--- begin Raw records ---

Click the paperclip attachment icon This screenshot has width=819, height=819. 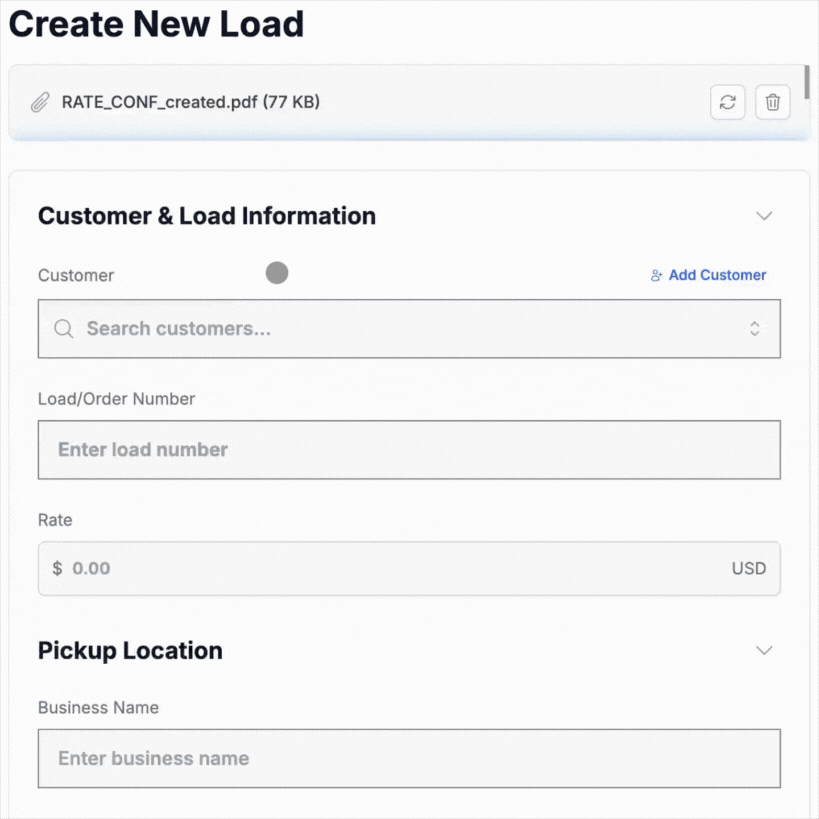(40, 102)
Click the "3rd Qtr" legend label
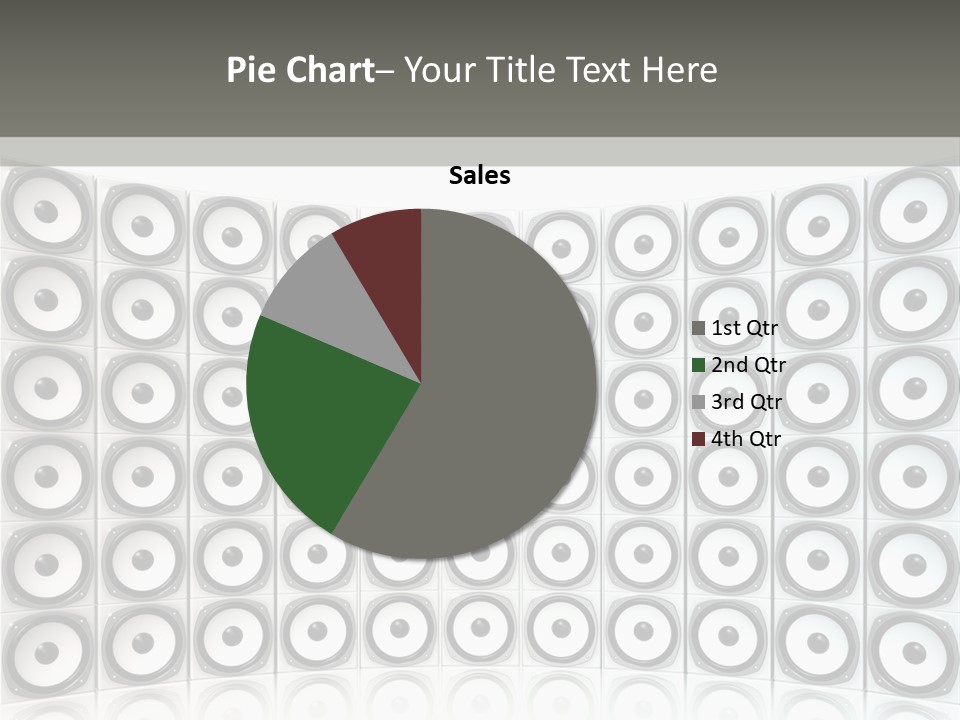The height and width of the screenshot is (720, 960). (746, 402)
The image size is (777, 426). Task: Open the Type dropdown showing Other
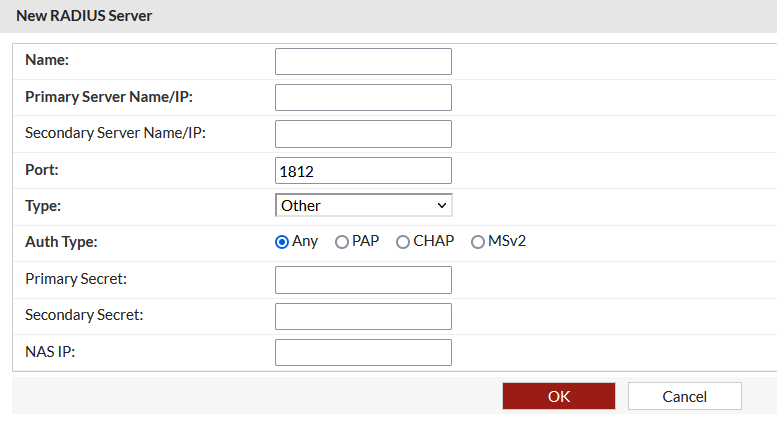[363, 206]
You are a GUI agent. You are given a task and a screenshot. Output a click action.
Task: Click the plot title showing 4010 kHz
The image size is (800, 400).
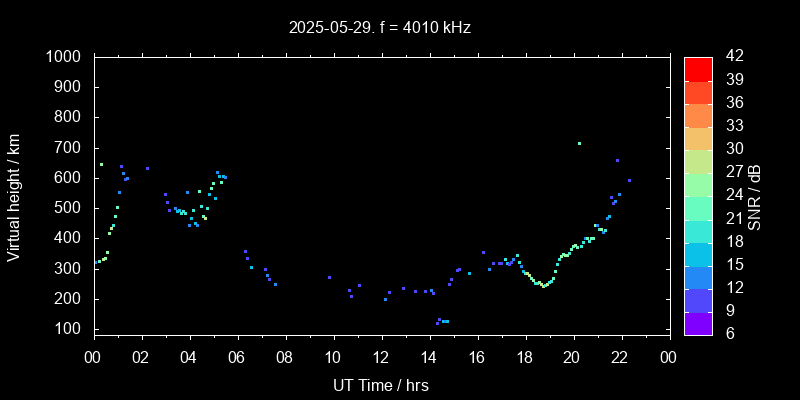tap(380, 28)
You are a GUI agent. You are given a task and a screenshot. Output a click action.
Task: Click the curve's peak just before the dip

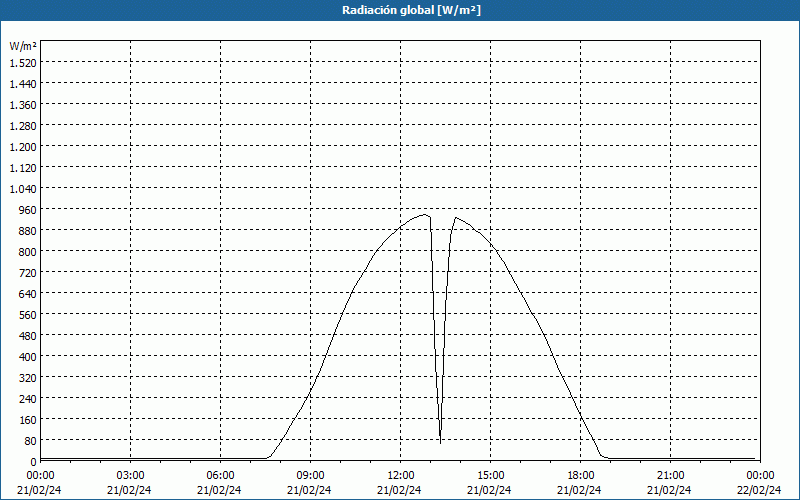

--- end Raw records ---

- **Task brief**: Counting case-sensitively, how many lines of the material contain the string "size"? Reply with the number only.

- **Complete response**: 2